Information provided -

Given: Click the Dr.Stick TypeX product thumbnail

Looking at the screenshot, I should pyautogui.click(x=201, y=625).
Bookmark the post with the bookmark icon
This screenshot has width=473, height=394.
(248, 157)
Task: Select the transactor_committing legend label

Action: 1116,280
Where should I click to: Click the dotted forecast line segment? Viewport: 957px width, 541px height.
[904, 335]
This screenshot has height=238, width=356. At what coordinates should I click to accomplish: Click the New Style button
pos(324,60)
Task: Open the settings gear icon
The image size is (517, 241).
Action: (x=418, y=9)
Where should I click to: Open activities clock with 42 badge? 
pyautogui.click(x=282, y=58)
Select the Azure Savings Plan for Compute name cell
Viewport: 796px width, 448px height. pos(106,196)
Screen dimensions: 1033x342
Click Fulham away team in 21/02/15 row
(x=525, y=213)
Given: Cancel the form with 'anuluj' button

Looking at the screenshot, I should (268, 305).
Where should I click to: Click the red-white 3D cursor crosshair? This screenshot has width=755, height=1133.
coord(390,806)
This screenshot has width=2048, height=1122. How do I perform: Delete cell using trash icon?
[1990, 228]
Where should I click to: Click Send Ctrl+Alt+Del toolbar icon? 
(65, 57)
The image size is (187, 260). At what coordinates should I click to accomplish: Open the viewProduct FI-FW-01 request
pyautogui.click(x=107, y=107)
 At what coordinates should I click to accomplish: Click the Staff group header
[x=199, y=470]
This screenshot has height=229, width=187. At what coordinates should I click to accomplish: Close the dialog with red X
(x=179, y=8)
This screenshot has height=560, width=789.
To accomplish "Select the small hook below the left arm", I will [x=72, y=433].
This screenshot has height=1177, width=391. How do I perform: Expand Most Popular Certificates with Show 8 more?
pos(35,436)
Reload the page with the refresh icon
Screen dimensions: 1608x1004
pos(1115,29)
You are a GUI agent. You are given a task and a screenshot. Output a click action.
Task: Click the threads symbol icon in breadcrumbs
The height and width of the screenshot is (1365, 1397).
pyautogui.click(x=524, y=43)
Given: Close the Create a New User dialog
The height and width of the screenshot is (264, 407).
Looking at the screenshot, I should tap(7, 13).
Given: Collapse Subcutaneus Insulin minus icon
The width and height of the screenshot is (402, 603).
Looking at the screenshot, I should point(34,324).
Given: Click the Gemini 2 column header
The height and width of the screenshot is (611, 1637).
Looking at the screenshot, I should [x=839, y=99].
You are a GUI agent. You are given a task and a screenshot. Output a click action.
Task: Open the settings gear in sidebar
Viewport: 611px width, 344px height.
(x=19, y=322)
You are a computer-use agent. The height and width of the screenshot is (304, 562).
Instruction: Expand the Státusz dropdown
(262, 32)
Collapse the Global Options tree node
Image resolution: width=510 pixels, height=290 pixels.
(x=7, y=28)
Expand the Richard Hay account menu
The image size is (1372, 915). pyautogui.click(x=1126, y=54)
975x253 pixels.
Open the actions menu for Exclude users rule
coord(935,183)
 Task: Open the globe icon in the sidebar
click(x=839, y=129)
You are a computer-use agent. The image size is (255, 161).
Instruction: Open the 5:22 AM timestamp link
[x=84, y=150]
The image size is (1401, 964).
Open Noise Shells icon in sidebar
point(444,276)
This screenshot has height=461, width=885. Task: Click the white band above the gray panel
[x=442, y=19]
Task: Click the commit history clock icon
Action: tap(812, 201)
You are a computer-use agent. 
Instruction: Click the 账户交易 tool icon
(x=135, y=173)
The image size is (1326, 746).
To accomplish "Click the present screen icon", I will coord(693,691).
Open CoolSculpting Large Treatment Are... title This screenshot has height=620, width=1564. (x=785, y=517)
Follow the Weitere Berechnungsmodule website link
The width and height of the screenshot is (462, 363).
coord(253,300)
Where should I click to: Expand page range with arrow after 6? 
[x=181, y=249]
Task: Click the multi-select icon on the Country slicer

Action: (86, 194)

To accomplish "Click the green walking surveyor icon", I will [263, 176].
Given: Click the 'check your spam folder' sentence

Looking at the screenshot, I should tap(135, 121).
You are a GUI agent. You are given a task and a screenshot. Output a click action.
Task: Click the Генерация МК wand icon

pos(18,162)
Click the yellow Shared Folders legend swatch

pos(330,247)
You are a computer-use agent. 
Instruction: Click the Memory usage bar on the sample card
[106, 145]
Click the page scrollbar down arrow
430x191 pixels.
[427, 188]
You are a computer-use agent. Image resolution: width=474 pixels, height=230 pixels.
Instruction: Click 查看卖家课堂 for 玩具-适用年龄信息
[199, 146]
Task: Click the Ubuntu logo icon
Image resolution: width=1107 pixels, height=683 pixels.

The task - Please show each line from the items above that contains the word "dialog", copied in full.

Reply -
This screenshot has height=229, width=187. At what coordinates should I click to accomplish: Close the dialog with red X
Given: Close the Create a New User dialog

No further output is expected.